Your instructions:
Scan the lines below; pull out those with "computer".

[Stored data entries]
= = = = = = =

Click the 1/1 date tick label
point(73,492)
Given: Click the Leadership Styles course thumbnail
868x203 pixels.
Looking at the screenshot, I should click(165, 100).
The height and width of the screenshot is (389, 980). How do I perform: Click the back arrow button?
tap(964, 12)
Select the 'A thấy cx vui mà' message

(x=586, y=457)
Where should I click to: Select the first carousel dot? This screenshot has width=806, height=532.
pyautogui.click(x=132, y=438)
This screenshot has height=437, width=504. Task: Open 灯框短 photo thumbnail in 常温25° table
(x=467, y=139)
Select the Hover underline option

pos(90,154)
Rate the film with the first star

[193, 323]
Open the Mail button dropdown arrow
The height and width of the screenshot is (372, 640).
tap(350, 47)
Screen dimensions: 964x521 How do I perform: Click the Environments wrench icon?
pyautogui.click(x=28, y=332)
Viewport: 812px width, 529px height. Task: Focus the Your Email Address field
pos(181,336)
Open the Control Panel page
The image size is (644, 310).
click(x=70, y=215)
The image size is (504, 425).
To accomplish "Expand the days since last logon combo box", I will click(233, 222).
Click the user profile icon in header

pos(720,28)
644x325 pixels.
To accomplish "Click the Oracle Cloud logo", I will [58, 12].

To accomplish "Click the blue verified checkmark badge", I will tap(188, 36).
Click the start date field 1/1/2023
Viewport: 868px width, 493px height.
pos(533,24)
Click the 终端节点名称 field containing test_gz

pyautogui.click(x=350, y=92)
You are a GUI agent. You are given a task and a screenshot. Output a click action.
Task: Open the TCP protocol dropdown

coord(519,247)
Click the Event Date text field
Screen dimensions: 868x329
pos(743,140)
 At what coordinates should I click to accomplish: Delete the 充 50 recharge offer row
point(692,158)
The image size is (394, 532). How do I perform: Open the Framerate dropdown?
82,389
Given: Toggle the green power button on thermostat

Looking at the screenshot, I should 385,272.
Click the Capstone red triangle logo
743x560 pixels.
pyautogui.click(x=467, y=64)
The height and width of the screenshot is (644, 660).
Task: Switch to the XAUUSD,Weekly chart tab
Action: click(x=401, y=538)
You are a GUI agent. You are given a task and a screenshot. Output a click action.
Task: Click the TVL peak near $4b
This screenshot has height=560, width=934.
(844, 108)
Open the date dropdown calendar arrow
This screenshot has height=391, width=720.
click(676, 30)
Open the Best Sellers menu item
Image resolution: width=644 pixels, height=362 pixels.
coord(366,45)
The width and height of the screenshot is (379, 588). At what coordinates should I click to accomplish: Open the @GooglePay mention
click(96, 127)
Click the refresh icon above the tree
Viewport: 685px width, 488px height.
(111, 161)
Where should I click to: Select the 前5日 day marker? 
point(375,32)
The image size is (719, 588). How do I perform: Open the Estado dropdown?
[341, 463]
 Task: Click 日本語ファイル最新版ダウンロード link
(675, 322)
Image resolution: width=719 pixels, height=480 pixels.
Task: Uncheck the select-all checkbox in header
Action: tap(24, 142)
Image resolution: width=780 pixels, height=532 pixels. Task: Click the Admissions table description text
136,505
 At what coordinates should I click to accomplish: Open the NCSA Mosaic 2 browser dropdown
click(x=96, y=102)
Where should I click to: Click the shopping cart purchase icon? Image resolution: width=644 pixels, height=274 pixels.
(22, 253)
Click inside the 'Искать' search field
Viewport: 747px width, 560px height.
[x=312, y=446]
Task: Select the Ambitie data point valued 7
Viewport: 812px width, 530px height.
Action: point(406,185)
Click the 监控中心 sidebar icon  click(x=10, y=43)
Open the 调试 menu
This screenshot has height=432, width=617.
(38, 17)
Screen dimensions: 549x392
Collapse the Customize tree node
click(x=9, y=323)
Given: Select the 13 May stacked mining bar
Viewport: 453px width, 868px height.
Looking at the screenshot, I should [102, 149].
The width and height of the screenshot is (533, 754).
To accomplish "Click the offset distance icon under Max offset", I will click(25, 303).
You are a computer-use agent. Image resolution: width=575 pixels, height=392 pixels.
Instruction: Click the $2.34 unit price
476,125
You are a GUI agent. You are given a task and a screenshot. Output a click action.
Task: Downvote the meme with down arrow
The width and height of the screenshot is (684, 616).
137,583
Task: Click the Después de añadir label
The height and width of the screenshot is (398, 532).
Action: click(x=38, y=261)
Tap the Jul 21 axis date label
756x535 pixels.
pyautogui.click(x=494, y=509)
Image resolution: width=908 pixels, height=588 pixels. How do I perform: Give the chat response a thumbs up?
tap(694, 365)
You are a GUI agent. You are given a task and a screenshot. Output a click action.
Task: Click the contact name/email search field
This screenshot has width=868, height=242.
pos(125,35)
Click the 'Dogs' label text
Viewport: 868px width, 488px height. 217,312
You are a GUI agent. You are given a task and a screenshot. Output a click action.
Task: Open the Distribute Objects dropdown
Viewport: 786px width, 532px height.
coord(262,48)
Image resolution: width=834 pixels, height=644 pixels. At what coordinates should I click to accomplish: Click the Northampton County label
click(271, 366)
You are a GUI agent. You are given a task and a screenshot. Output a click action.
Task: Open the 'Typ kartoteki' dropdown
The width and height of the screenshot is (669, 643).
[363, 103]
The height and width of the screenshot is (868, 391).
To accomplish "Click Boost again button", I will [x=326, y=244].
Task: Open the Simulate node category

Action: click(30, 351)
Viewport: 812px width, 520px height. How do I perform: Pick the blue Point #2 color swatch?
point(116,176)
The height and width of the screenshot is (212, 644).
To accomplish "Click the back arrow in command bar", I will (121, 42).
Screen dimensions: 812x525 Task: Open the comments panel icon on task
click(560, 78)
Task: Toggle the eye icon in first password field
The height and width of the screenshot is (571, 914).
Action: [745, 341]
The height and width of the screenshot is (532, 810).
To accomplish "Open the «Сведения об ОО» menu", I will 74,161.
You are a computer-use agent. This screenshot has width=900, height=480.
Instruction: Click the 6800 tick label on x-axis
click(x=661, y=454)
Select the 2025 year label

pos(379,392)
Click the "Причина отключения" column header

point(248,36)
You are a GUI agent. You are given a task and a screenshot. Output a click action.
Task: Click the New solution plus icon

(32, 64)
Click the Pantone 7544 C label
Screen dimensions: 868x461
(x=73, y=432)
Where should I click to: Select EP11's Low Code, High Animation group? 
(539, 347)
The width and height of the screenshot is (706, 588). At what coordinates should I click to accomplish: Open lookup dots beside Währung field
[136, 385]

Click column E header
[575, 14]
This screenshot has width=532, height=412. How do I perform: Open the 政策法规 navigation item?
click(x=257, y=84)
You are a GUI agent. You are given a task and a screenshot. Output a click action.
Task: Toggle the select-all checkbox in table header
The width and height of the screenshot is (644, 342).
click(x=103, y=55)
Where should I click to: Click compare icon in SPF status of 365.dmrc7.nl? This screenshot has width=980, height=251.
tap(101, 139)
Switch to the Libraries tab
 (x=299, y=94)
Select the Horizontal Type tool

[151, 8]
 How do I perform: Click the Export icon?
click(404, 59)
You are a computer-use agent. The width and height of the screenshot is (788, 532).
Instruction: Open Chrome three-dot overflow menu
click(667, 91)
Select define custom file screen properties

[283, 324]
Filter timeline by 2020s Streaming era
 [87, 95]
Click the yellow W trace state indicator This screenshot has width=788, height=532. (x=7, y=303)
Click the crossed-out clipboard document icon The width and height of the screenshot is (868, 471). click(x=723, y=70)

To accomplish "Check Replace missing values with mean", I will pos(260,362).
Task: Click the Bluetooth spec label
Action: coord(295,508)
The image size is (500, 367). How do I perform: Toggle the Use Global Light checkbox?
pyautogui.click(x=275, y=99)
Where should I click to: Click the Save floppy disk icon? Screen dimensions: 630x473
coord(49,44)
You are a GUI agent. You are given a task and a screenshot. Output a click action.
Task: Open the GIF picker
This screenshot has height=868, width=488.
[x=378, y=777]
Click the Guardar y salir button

= = = = = = =

Solution below:
You are a computer-use agent. Image resolution: width=575 pixels, height=392 pixels.
You are a computer-use agent. This screenshot has width=900, height=480.
You are a computer-use agent. The width and height of the screenshot is (788, 532).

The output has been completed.